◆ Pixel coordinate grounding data
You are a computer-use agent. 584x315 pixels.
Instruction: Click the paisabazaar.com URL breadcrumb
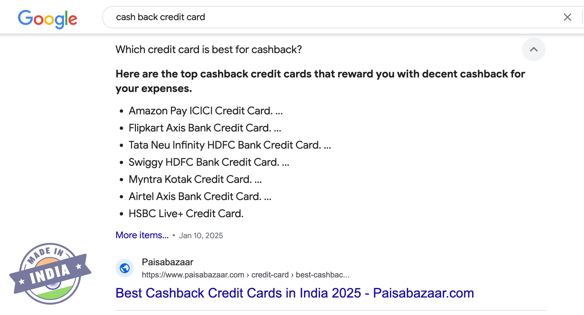245,275
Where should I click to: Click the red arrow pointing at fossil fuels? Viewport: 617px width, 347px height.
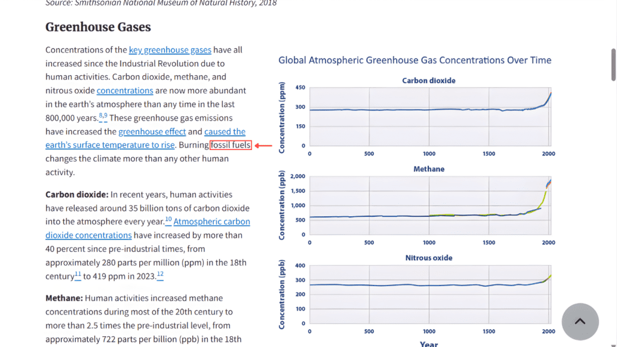point(264,145)
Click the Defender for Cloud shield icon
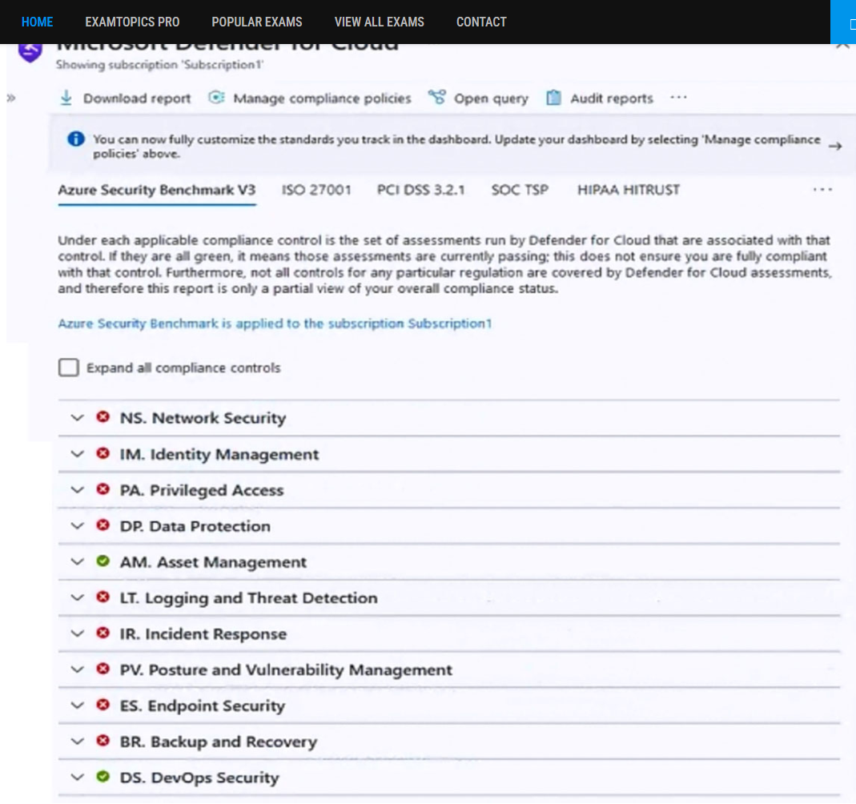 30,52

◆ TASK BRIEF
Please give a word-for-word transcript of the lines from the one holding "Where should I" through the final line of the entries, both ends kept, with no pictures.

◆ SOLUTION
Where should I click to: Click the red arrow pointing at fossil fuels? Viewport: 617px width, 347px height.
point(264,145)
Click the Defender for Cloud shield icon
 30,52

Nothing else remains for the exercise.